For prompts with implicit or explicit references to unsafe content (e.g., nudity, violence), the method learns "anti-concept" vectors (e.g., anti-sexual, anti-violence) using negative prompts. These vectors are added during inference to suppress inappropriate content while maintaining prompt fidelity. Figure 3

Figure 3: Safe generation—using an anti-sexual concept vector to suppress nudity in images generated from ambiguous prompts.

Quantitative evaluation on the I2P benchmark shows that combining these safety vectors with existing safety mechanisms (e.g., SLD, ESD) yields further reductions in inappropriate content, with up to 40% relative improvement in nudity suppression.

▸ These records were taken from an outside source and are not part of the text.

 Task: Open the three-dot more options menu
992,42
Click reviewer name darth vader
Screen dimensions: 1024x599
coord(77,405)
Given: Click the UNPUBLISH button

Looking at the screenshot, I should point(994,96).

Responsible Text-Enhancing Generation

The approach also enhances the model's ability to follow responsible instructions in prompts (e.g., "no violence"). By extracting relevant concepts from the prompt and activating the corresponding vectors during generation, the model more faithfully adheres to ethical constraints. Figure 4

Figure 4: Responsible text-enhancing generation—activating safety concepts from the prompt to improve adherence to responsible instructions.

Semantic Properties: Interpolation, Composition, and Generalization

Interpolation

Concept vectors can be scaled to interpolate the strength of an attribute in the generated image, enabling fine-grained control over semantic features. Figure 5

Figure 5: Concept interpolation—gradually increasing the strength of a concept vector modifies the image semantics smoothly.

Composition

Multiple concept vectors (e.g., gender, age, race) can be linearly combined to synthesize images with composite attributes, demonstrating the disentanglement and compositionality of the hh-space. Figure 6

Figure 6: Multiple concepts composition—linearly adding vectors for gender, age, and race yields images with corresponding semantics.

Generalization

Concept vectors learned from one domain (e.g., "running" from dog images) generalize to other domains (e.g., cats, humans), indicating that the discovered directions capture universal semantic properties. Figure 7

Figure 7: General semantic concepts—vectors learned for "running" and "glasses" generalize across objects and prompts.

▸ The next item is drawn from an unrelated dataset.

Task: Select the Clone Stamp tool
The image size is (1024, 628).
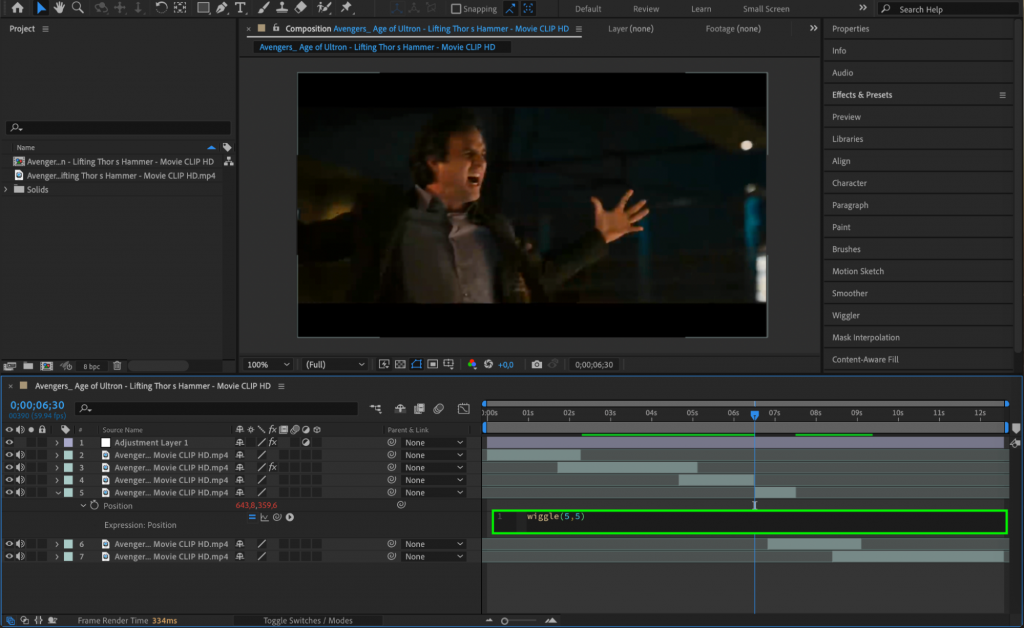Action: tap(280, 9)
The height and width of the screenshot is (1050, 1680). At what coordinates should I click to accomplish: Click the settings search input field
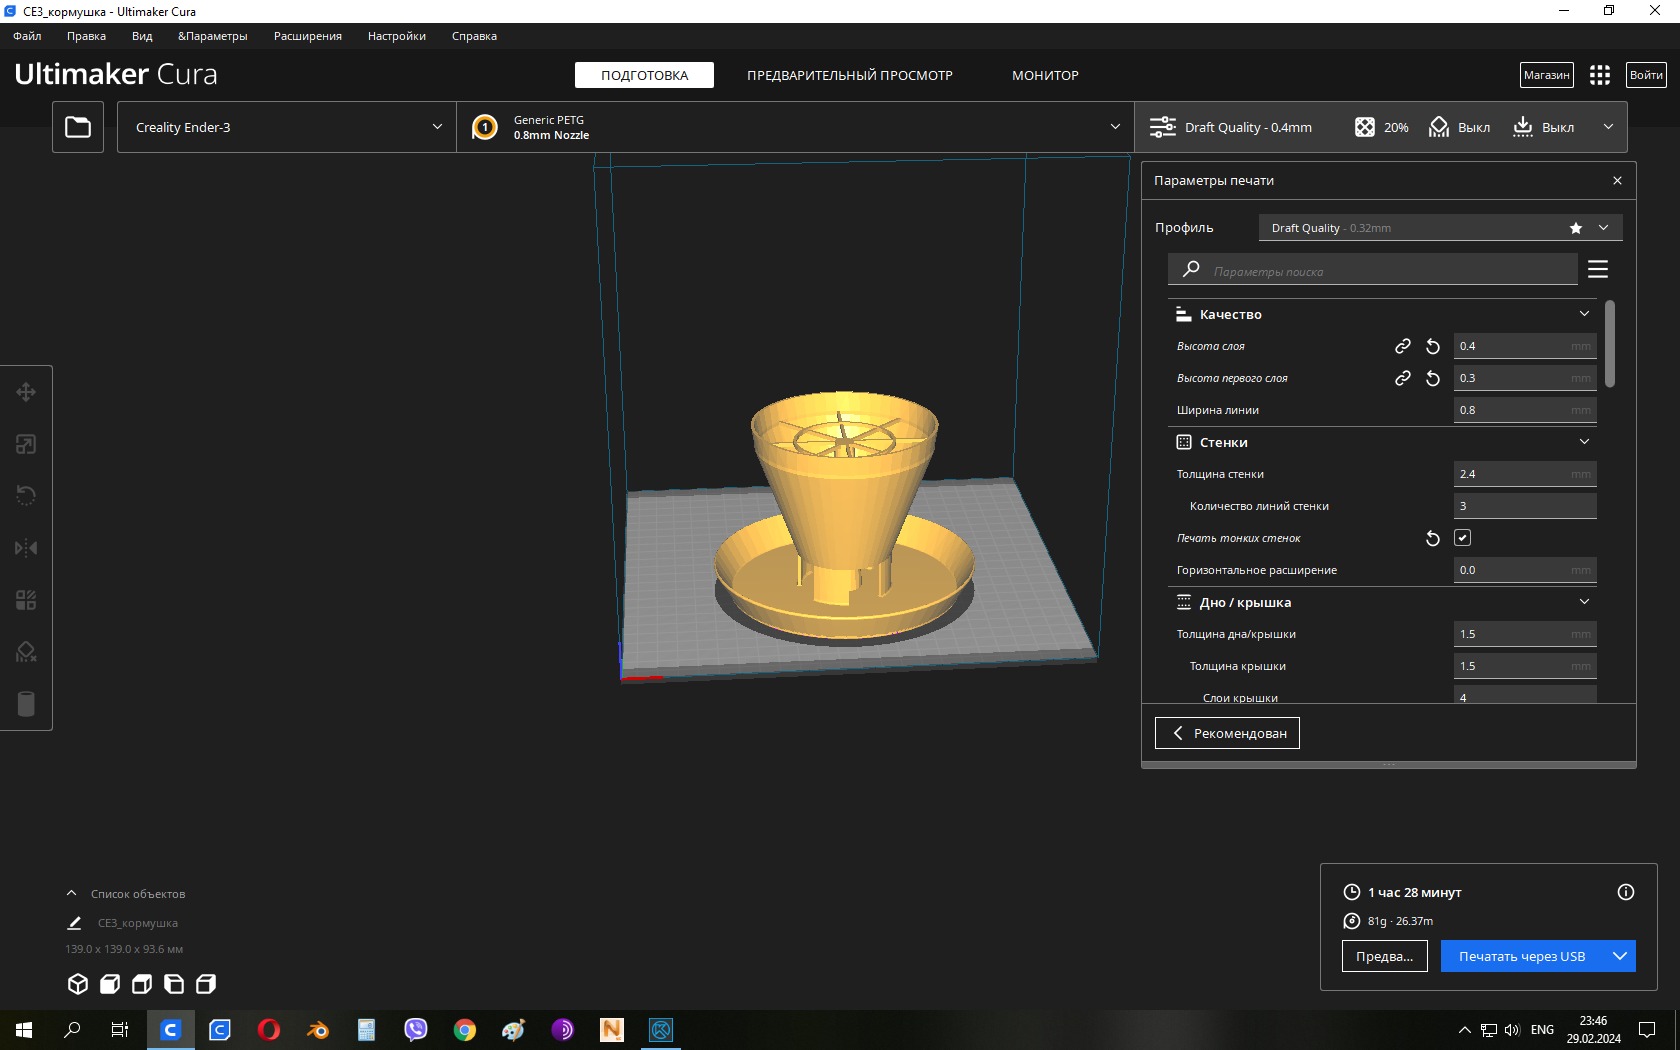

Implementation Details and Trade-offs

  • Computational Requirements: The optimization is performed with the diffusion model frozen, requiring only gradient updates to the concept vector. Training typically converges within 10K steps on 1K synthesized images per concept.
  • Scalability: The method is scalable to arbitrary concepts and can be applied to realistic datasets (e.g., CelebA) or synthetic data.
  • Limitations: Composing many safety-related vectors can degrade image fidelity and semantic alignment. The approach is less sensitive to the number of training samples or prompt diversity, but extreme extrapolation of concept vectors may yield unintended artifacts.
  • Integration: The method is orthogonal to existing safety and debiasing techniques and can be combined for enhanced responsible generation.

Theoretical and Practical Implications

The findings provide evidence that ethical and semantic concepts are encoded in the internal representations of diffusion models and can be manipulated directly in the latent space. This opens avenues for interpretable, controllable, and responsible generative modeling without retraining or external supervision. The approach facilitates post-hoc editing, fairness interventions, and safety enforcement in deployed generative systems.

Future Directions

Potential extensions include:

  • Automated extraction of concept vectors for large-scale attribute libraries.
  • Dynamic adjustment of concept strengths based on user or regulatory requirements.
  • Application to multimodal and cross-domain generative models.
  • Further analysis of the geometry and disentanglement properties of the hh-space.

Conclusion

This work introduces a self-supervised framework for discovering and manipulating interpretable latent directions in diffusion models, enabling responsible text-to-image generation. The approach achieves strong empirical results in fairness, safety, and prompt adherence, with minimal computational overhead and no reliance on external annotation. The demonstrated generalization and compositionality of concept vectors suggest promising directions for interpretable and ethical generative AI.